Plenty it seems, given the preponderance of English titles for Malayalam films
Recently a joyous air reigned in Malayalam literary circles as the language’s bid for classical status won approval from the Union Cabinet. The language’s antiquity was duly rewarded, many averred. The linguistic stirring though has stayed away from Malayalam films as far as titles are concerned.
At the time of going to press, in 2013, more than 70 films have been released in Kerala, other parts of the Southern peninsula and Delhi and Mumbai. And strangely only 30 of these movies have Malayalam titles, the rest have sought refuge in English.
Titles such as Three Dots, Honey Bee, Red Wine and yes even English, have been bandied around. There is no rule that forbids granting of English titles to regional films and this is not a space to dabble in needless linguistic chauvinism. Earlier too, some Malayalam films had English names. For instance, there was Hello My Dear Wrong Number. Back then, however, the titles mostly fit the subject. Now it seems more a case of herd mentality at play.
Yes, English has seeped into every vernacular language but surely, there is a quaint appeal to titles that have the local flavour. For instance Natholi Oru Cheriya Meenalla (Natholi isn’t a small fish) has a nice ring to it. The movie that featured Kerala’s latest heartthrob Fahad Fazil, may not have struck box-office gold like his other recent release, Amen, yet the title created a sense of intrigue.
The gradual ascent of English in Malayalam films started in the 1980s and back then the language was employed in advertisement campaigns. Mammootty’s hit Nair Saab had the tagline: “Fighting with fire below freezing point is dangerous.” The concept of gun-fire in the Kashmir valley was neatly summed up in those words.
Much later, Suresh Gopi stormed the screen in his revamped Super Star avatar and delivered punchy dialogues in English, which were as powerful as his fists against the villains.
The fans whistled and a trend had started. Now with new-age directors emerging, the leaning towards English is complete. Many will argue that this is a mere reflection of the language’s all-consuming role in our lives. There are others who beg to differ like A.P. Shameer, an advocate in Calicut. “There is this new kind of films, new-generation movies. Some of the films are very good but most are copied from English films. There seems to be a lack of ideas both from script-writers and directors and that is reflected in titles too. The result is that inevitably more English names are selected. However directors, especially the seniors, like Sathyan Anthikkad mainly stick to Malayalam titles.”

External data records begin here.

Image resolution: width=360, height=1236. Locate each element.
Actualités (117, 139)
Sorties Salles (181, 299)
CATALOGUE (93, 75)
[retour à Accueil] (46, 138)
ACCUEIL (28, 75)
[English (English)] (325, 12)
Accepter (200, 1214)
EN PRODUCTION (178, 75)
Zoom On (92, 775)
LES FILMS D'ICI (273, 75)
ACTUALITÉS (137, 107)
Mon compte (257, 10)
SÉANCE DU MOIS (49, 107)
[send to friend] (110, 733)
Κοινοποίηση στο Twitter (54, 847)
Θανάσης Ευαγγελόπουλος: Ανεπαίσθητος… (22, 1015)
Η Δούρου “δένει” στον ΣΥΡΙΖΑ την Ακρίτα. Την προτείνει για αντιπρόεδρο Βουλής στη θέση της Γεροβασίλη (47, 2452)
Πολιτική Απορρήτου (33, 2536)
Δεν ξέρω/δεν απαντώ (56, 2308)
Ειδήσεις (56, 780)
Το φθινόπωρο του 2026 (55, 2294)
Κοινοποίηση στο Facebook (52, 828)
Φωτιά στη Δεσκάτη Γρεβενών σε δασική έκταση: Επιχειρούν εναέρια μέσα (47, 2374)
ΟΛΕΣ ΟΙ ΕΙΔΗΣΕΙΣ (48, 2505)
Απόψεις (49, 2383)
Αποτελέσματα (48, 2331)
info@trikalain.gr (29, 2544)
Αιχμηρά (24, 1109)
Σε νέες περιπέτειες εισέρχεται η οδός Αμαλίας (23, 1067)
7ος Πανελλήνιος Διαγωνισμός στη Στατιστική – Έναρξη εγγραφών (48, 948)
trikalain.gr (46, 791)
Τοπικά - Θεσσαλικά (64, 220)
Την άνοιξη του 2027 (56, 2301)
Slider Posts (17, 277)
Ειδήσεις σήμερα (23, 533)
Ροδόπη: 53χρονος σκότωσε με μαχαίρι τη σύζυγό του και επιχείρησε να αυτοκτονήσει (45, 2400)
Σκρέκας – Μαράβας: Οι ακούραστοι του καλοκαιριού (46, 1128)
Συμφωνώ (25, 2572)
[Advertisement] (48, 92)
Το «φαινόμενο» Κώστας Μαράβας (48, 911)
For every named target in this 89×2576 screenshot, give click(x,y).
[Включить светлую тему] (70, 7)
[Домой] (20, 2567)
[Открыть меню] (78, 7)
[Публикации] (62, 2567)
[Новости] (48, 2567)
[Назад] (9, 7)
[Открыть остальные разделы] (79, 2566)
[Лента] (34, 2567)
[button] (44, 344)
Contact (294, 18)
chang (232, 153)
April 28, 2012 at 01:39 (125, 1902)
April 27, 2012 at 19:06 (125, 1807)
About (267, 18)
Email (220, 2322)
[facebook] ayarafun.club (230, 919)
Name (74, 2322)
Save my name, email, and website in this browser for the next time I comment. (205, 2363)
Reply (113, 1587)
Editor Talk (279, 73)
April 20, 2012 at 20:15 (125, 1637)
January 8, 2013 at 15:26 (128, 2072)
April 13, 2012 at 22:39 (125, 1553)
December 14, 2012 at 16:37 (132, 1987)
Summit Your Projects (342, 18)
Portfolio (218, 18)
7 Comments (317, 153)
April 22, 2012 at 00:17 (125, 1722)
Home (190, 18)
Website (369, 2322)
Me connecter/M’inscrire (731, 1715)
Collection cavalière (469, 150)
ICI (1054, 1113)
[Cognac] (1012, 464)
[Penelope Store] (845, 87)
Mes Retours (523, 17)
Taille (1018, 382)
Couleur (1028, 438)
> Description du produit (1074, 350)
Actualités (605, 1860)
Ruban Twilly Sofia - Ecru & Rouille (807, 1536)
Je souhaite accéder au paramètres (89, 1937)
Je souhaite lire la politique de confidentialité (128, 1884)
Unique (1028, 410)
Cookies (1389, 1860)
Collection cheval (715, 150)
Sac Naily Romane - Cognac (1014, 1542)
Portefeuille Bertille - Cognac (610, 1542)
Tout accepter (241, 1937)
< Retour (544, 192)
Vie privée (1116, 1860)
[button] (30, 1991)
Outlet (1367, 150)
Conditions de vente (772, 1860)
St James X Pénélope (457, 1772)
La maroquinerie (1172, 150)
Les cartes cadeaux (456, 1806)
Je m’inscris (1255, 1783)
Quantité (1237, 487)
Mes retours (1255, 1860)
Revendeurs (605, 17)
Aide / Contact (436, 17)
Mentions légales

May be the Kerala Government will do what its counterpart in Tamil Nadu did in the recent past and grant tax-benefits to movies with Tamil titles. Thanks to which, so you had titles ranging from the lyrical Muppozhudum Un Karpanaigal (Imagining you all the time) to the colloquial Kanna Laddu Thinna Aasaiya (Lad, do you want to eat a laddu?).
Meanwhile it is time to say Thank You. Mind you, that is a title of a Malayalam film that might hit the theatres by the time you read this!